DESCRIPTION OF THE TASK:
Count every line of the data that includes "computer". State only the number.

DATA SHOWN:
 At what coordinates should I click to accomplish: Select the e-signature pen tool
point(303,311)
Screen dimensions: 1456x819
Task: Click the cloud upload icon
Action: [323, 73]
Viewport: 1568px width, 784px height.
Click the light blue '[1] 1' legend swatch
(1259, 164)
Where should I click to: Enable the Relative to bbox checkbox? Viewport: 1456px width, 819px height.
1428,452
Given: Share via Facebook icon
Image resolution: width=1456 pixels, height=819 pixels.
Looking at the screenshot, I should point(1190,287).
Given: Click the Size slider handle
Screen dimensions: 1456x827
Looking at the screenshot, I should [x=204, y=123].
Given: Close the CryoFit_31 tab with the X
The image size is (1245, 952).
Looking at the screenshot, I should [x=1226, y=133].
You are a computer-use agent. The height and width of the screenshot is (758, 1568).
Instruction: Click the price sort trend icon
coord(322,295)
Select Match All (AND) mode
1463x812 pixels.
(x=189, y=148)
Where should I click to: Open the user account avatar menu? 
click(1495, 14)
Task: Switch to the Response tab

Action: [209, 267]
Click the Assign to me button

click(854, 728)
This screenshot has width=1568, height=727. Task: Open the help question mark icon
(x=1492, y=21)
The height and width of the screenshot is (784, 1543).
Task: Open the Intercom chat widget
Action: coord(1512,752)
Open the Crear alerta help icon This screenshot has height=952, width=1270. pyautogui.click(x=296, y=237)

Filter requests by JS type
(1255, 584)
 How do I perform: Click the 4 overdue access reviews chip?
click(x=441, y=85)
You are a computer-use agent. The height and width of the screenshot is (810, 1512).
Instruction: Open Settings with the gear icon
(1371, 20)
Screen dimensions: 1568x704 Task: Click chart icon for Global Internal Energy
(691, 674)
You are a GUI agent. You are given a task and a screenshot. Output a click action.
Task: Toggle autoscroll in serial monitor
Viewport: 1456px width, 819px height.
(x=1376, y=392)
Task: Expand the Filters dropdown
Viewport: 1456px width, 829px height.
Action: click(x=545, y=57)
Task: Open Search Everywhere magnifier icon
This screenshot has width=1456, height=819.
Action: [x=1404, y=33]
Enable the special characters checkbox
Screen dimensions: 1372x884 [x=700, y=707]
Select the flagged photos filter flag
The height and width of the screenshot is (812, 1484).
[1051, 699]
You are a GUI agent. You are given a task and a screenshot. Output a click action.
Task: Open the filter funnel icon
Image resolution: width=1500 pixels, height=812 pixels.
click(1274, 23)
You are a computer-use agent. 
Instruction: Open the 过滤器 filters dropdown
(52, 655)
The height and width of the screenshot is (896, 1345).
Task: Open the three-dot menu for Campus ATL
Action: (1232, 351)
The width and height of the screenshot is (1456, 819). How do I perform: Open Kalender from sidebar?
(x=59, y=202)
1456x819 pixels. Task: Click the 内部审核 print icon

ANSWER SECTION:
3